● Text excerpt
* * * * * * * * *

# Advice on LONG road trip?



## frenchie27 (Jan 12, 2008)

We will be taking our now 8 month old during xmas in a 16 hour drive each way road trip to snow ski. He will be One Year and 2 months then.

I already ordered a cozy back seat cover for our car. However, what to do as to car sickness and/or what to give to safely keep him a little "sleepy" during trip?

I know it's way in advance, but I want to cover everything, he's my baby


----------



## middleofnowhere (Dec 20, 2000)

Why on earth would you want to dope your dog? 

I've hauled my dogs on 1000 mile one way trips, on a 6 week 2500 mile trip and on shorter trips. After a while they lay down and nap. No dope needed except the one behind the wheel.

Why do you think your dog will get car sick? Does he get car sick now? If so, start desensitising him by taking him on gradually lengthening trips. If not, why court trouble? I had one puppy get car sick the first time out. It was because she had recently been fed and this was her first car ride. 

If you get your pup used to short trips in the car and there is no problem, you'll be fine.


----------



## CertainlySpoiled (Dec 2, 2007)

you probably won't need to drug your dog, if he's used to car rides already. make sure to take his food and bowls, along with fresh and bowl. When we traveled 900 miles we would stop every 2 hours and take a 10 minute walk on a leash so they can walk and potty. Goodluck!


----------



## BlackGSD (Jan 4, 2005)

As was already asked, is he already KNOWN to be the "car sick" type?

* * * * * * * * *

● Aim of the task
Carry on the dog road-trip forum thread, picking up right after its last line.

* * * * * * * * *

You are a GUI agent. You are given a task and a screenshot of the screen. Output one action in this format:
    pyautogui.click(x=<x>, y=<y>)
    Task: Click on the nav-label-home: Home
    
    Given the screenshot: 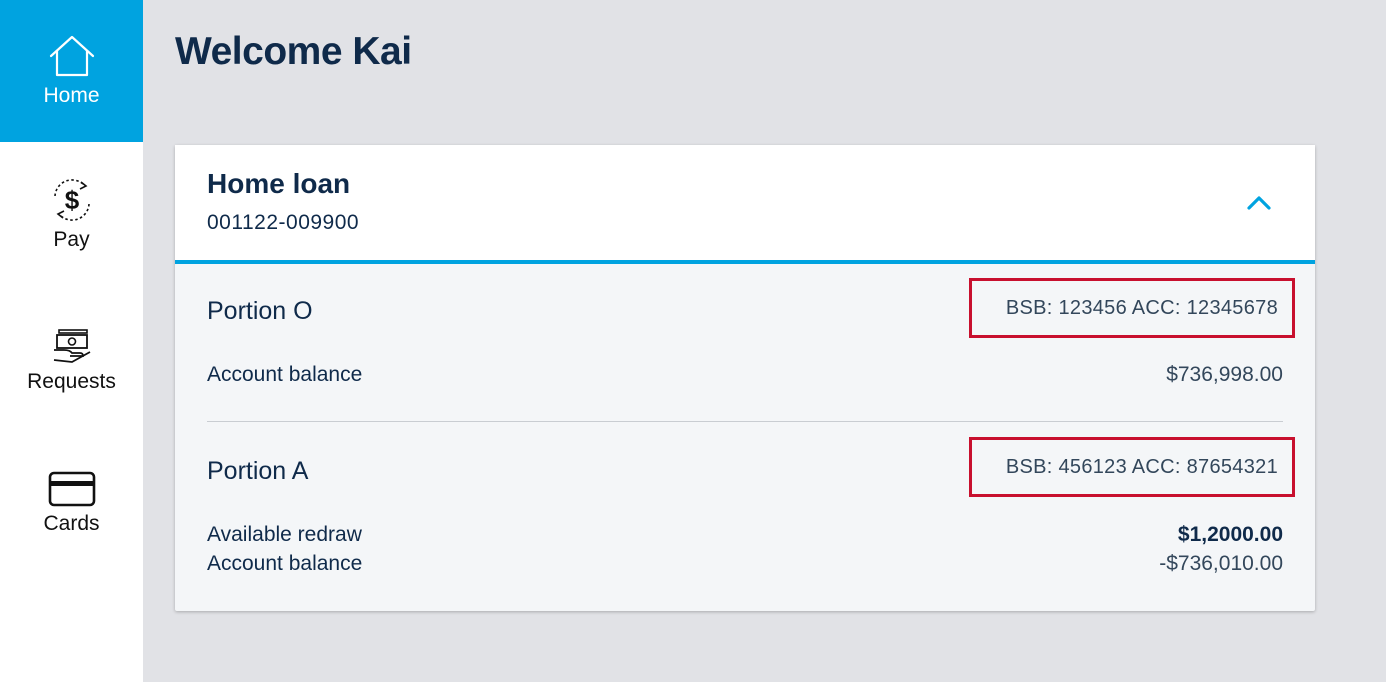 What is the action you would take?
    pyautogui.click(x=72, y=96)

* * * * * * * * *

● Response to the exercise
I drove cross country (South Carolina to Washington State) with a 5 month old puppy. We BOTH had a blast!


----------



## Karin (Jan 4, 2008)

We've taken Heidi on some long trips and she's done very well. She has gotten sick maybe twice when we've gone on some windy roads. But for the most part, she'll settle in and sleep very nicely. I think they just get bored at some point and give in to sleeping/relaxing. We usually stop every couple of hours for a potty break and to stretch all of our legs.

Our last dog hated to ride in the car. She was really afraid and got sick a LOT, but after taking some long trips, she finally got used to it and realized that traveling by car wasn't so bad after all.

Hope you have a great trip!


----------



## frenchie27 (Jan 12, 2008)

maybe I mispoke. Charlie does NOT get car sick. I am just thinking ahead. I do plan to stop every couple of hrs. so that he can stretch and potty. But I think he will be ok. I don't want to drug him, trust me. I just want to make his trip more pleasurable and pleasant. That's all the advice I want. Thanks.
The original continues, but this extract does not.